PROBLEM TO SOLVE -
Copy each line of the records that contains the word "Click".

TASK DATA -

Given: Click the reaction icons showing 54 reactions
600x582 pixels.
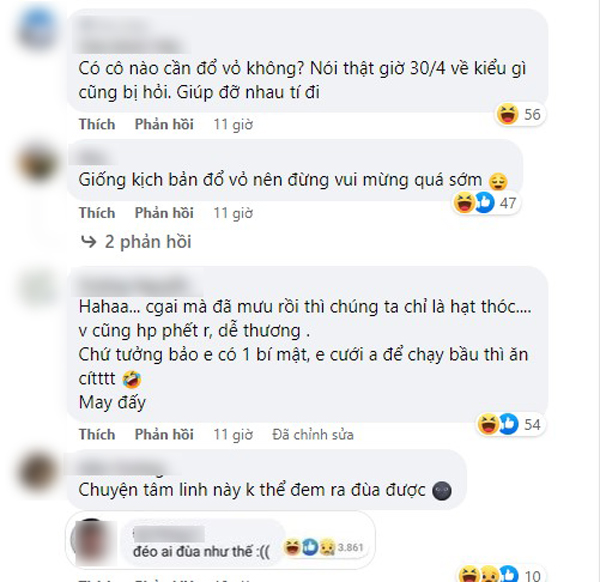Looking at the screenshot, I should pos(510,424).
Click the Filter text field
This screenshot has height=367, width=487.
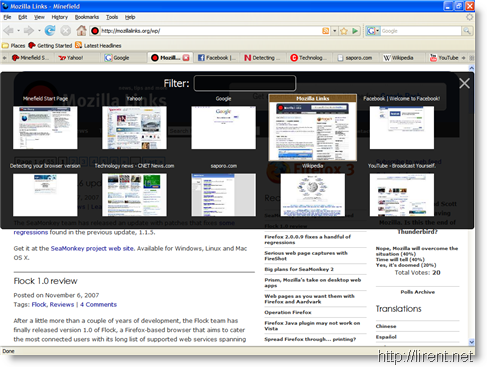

TASK RESULT -
Given: Click the reaction icons showing 54 reactions
Click the Filter text field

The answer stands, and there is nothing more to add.